* Task to complete
Copy out the entries exactly, from the first line to the last.
::::::::::
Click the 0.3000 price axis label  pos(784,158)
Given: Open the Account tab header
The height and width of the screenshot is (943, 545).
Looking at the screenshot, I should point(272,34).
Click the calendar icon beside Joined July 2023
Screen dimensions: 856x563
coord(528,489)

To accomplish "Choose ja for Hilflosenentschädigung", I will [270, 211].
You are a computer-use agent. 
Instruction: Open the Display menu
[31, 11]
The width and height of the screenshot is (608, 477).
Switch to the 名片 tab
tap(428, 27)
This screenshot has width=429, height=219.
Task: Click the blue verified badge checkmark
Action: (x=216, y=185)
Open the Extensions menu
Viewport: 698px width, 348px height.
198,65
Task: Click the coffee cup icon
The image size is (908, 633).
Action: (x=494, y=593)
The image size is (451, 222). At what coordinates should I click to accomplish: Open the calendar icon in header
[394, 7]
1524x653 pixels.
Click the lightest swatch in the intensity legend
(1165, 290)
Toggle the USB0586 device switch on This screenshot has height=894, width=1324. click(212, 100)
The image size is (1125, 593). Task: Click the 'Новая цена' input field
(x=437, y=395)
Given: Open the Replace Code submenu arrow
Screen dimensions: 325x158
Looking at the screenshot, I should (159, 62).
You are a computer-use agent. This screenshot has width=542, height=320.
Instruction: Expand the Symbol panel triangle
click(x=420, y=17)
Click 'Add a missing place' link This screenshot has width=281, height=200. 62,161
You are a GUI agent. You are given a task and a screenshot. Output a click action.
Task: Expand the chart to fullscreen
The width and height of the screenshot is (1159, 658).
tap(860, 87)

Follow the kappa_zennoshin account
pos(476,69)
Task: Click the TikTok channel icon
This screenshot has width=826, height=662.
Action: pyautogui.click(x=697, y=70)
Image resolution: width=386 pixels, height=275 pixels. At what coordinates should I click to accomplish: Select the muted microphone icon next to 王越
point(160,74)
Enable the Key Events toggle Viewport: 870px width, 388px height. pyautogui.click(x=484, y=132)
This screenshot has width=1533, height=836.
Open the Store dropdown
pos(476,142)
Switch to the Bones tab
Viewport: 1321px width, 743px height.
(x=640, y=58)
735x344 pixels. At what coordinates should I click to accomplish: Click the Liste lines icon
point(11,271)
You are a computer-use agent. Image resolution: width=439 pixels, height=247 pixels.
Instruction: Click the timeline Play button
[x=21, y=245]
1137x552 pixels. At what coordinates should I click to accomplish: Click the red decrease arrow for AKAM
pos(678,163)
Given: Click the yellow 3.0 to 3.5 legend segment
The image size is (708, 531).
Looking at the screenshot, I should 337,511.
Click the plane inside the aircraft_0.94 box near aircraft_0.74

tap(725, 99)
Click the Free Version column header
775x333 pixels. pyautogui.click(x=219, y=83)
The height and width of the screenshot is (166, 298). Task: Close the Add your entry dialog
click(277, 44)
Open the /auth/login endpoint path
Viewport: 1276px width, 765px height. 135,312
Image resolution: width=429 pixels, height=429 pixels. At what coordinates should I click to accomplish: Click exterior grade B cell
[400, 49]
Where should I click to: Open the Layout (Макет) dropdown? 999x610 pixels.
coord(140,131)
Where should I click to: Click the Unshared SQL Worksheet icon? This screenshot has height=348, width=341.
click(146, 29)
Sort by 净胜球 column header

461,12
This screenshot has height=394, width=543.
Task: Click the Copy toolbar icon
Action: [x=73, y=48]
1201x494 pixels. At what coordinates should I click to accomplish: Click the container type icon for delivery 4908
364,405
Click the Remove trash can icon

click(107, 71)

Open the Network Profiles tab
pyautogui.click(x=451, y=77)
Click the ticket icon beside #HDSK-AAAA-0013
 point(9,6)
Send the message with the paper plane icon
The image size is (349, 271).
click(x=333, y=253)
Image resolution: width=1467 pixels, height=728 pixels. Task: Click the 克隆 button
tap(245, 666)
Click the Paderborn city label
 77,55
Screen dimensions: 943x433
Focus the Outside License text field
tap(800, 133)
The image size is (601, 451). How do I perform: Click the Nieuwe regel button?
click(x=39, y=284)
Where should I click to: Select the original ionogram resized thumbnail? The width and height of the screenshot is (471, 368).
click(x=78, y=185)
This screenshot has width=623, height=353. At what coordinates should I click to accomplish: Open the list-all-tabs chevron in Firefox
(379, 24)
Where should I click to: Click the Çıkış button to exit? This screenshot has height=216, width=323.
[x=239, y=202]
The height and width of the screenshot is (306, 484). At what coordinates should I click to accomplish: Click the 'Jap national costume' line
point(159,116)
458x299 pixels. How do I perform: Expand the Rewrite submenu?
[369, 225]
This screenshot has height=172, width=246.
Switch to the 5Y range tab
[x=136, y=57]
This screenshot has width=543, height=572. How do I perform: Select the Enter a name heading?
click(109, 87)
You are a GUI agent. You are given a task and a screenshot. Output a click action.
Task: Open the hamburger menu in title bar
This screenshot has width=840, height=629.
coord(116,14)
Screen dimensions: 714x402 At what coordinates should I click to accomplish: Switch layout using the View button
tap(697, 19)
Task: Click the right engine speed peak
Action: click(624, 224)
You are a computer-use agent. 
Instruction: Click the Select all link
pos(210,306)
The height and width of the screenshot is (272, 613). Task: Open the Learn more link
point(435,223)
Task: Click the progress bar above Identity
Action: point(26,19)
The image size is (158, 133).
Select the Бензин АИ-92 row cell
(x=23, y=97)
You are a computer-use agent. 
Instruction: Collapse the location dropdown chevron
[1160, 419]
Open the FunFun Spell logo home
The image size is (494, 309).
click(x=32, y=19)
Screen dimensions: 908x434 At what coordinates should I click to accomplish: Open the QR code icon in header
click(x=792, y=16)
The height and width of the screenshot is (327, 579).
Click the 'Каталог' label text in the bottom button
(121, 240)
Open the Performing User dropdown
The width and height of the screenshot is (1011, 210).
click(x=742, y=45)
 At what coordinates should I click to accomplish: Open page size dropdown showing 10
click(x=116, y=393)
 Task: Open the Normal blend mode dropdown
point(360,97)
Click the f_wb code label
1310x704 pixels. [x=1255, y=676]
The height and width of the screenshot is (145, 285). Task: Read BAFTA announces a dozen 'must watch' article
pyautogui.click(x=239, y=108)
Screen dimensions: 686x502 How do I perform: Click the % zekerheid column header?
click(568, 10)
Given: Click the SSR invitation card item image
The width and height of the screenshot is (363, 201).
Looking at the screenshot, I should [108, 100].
::::::::::
* Result of this task
Click the 0.3000 price axis label  pos(784,158)
Given: Open the Account tab header
The height and width of the screenshot is (943, 545).
Looking at the screenshot, I should point(272,34).
Click the calendar icon beside Joined July 2023
Screen dimensions: 856x563
coord(528,489)

To accomplish "Choose ja for Hilflosenentschädigung", I will [270, 211].
You are a computer-use agent. 
Instruction: Open the Display menu
[31, 11]
The width and height of the screenshot is (608, 477).
Switch to the 名片 tab
tap(428, 27)
This screenshot has width=429, height=219.
Task: Click the blue verified badge checkmark
Action: (x=216, y=185)
Open the Extensions menu
Viewport: 698px width, 348px height.
198,65
Task: Click the coffee cup icon
The image size is (908, 633).
Action: (x=494, y=593)
The image size is (451, 222). At what coordinates should I click to accomplish: Open the calendar icon in header
[394, 7]
1524x653 pixels.
Click the lightest swatch in the intensity legend
(1165, 290)
Toggle the USB0586 device switch on This screenshot has height=894, width=1324. click(212, 100)
The image size is (1125, 593). Task: Click the 'Новая цена' input field
(x=437, y=395)
Given: Open the Replace Code submenu arrow
Screen dimensions: 325x158
Looking at the screenshot, I should (159, 62).
You are a computer-use agent. This screenshot has width=542, height=320.
Instruction: Expand the Symbol panel triangle
click(x=420, y=17)
Click 'Add a missing place' link This screenshot has width=281, height=200. 62,161
You are a GUI agent. You are given a task and a screenshot. Output a click action.
Task: Expand the chart to fullscreen
The width and height of the screenshot is (1159, 658).
tap(860, 87)

Follow the kappa_zennoshin account
pos(476,69)
Task: Click the TikTok channel icon
This screenshot has width=826, height=662.
Action: pyautogui.click(x=697, y=70)
Image resolution: width=386 pixels, height=275 pixels. At what coordinates should I click to accomplish: Select the muted microphone icon next to 王越
point(160,74)
Enable the Key Events toggle Viewport: 870px width, 388px height. pyautogui.click(x=484, y=132)
This screenshot has width=1533, height=836.
Open the Store dropdown
pos(476,142)
Switch to the Bones tab
Viewport: 1321px width, 743px height.
(x=640, y=58)
735x344 pixels. At what coordinates should I click to accomplish: Click the Liste lines icon
point(11,271)
You are a computer-use agent. Image resolution: width=439 pixels, height=247 pixels.
Instruction: Click the timeline Play button
[x=21, y=245]
1137x552 pixels. At what coordinates should I click to accomplish: Click the red decrease arrow for AKAM
pos(678,163)
Given: Click the yellow 3.0 to 3.5 legend segment
The image size is (708, 531).
Looking at the screenshot, I should 337,511.
Click the plane inside the aircraft_0.94 box near aircraft_0.74

tap(725, 99)
Click the Free Version column header
775x333 pixels. pyautogui.click(x=219, y=83)
The height and width of the screenshot is (166, 298). Task: Close the Add your entry dialog
click(277, 44)
Open the /auth/login endpoint path
Viewport: 1276px width, 765px height. 135,312
Image resolution: width=429 pixels, height=429 pixels. At what coordinates should I click to accomplish: Click exterior grade B cell
[400, 49]
Where should I click to: Open the Layout (Макет) dropdown? 999x610 pixels.
coord(140,131)
Where should I click to: Click the Unshared SQL Worksheet icon? This screenshot has height=348, width=341.
click(146, 29)
Sort by 净胜球 column header

461,12
This screenshot has height=394, width=543.
Task: Click the Copy toolbar icon
Action: [x=73, y=48]
1201x494 pixels. At what coordinates should I click to accomplish: Click the container type icon for delivery 4908
364,405
Click the Remove trash can icon

click(107, 71)

Open the Network Profiles tab
pyautogui.click(x=451, y=77)
Click the ticket icon beside #HDSK-AAAA-0013
 point(9,6)
Send the message with the paper plane icon
The image size is (349, 271).
click(x=333, y=253)
Image resolution: width=1467 pixels, height=728 pixels. Task: Click the 克隆 button
tap(245, 666)
Click the Paderborn city label
 77,55
Screen dimensions: 943x433
Focus the Outside License text field
tap(800, 133)
The image size is (601, 451). How do I perform: Click the Nieuwe regel button?
click(x=39, y=284)
Where should I click to: Select the original ionogram resized thumbnail? The width and height of the screenshot is (471, 368).
click(x=78, y=185)
This screenshot has width=623, height=353. At what coordinates should I click to accomplish: Open the list-all-tabs chevron in Firefox
(379, 24)
Where should I click to: Click the Çıkış button to exit? This screenshot has height=216, width=323.
[x=239, y=202]
The height and width of the screenshot is (306, 484). At what coordinates should I click to accomplish: Click the 'Jap national costume' line
point(159,116)
458x299 pixels. How do I perform: Expand the Rewrite submenu?
[369, 225]
This screenshot has height=172, width=246.
Switch to the 5Y range tab
[x=136, y=57]
This screenshot has width=543, height=572. How do I perform: Select the Enter a name heading?
click(109, 87)
You are a GUI agent. You are given a task and a screenshot. Output a click action.
Task: Open the hamburger menu in title bar
This screenshot has width=840, height=629.
coord(116,14)
Screen dimensions: 714x402 At what coordinates should I click to accomplish: Switch layout using the View button
tap(697, 19)
Task: Click the right engine speed peak
Action: click(624, 224)
You are a computer-use agent. 
Instruction: Click the Select all link
pos(210,306)
The height and width of the screenshot is (272, 613). Task: Open the Learn more link
point(435,223)
Task: Click the progress bar above Identity
Action: point(26,19)
The image size is (158, 133).
Select the Бензин АИ-92 row cell
(x=23, y=97)
You are a computer-use agent. 
Instruction: Collapse the location dropdown chevron
[1160, 419]
Open the FunFun Spell logo home
The image size is (494, 309).
click(x=32, y=19)
Screen dimensions: 908x434 At what coordinates should I click to accomplish: Open the QR code icon in header
click(x=792, y=16)
The height and width of the screenshot is (327, 579).
Click the 'Каталог' label text in the bottom button
(121, 240)
Open the Performing User dropdown
The width and height of the screenshot is (1011, 210).
click(x=742, y=45)
 At what coordinates should I click to accomplish: Open page size dropdown showing 10
click(x=116, y=393)
 Task: Open the Normal blend mode dropdown
point(360,97)
Click the f_wb code label
1310x704 pixels. [x=1255, y=676]
The height and width of the screenshot is (145, 285). Task: Read BAFTA announces a dozen 'must watch' article
pyautogui.click(x=239, y=108)
Screen dimensions: 686x502 How do I perform: Click the % zekerheid column header?
click(568, 10)
Given: Click the SSR invitation card item image
The width and height of the screenshot is (363, 201).
Looking at the screenshot, I should [108, 100].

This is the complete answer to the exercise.